Dataset entries
*** Begin section ***
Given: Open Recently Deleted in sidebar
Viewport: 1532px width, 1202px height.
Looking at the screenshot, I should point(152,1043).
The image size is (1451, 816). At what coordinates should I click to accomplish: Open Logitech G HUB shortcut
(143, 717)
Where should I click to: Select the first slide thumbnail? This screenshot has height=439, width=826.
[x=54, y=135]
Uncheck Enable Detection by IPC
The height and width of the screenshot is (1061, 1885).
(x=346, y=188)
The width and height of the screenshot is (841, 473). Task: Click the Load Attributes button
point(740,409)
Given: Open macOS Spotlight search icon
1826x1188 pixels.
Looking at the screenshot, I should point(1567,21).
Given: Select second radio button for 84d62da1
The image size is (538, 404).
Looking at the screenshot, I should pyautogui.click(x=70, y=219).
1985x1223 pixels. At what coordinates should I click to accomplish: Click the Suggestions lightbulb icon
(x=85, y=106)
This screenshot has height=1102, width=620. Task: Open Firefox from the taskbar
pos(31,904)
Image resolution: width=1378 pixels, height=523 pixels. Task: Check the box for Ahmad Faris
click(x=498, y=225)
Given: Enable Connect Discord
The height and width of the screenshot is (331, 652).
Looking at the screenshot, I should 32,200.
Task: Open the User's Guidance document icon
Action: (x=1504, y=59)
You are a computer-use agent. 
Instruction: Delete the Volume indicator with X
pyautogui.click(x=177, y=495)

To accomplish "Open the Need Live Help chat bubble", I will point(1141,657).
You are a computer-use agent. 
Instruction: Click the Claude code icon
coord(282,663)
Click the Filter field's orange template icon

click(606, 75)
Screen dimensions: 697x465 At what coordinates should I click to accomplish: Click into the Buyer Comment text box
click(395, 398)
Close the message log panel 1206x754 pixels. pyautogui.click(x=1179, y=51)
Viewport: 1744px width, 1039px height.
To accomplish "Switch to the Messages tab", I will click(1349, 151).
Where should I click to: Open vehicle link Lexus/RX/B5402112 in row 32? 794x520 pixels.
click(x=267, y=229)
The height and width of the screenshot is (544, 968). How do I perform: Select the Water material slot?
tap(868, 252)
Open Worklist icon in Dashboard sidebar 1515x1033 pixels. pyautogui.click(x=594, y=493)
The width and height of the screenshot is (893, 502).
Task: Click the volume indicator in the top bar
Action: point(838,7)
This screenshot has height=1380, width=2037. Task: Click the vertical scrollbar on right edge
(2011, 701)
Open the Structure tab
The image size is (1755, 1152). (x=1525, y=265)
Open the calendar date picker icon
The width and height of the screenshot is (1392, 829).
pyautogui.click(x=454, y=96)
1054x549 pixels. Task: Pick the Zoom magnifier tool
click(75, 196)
*** End section ***
Work to be completed
Show every line from the entries above in which "Enable" appears.

Problem solution
Uncheck Enable Detection by IPC
Given: Enable Connect Discord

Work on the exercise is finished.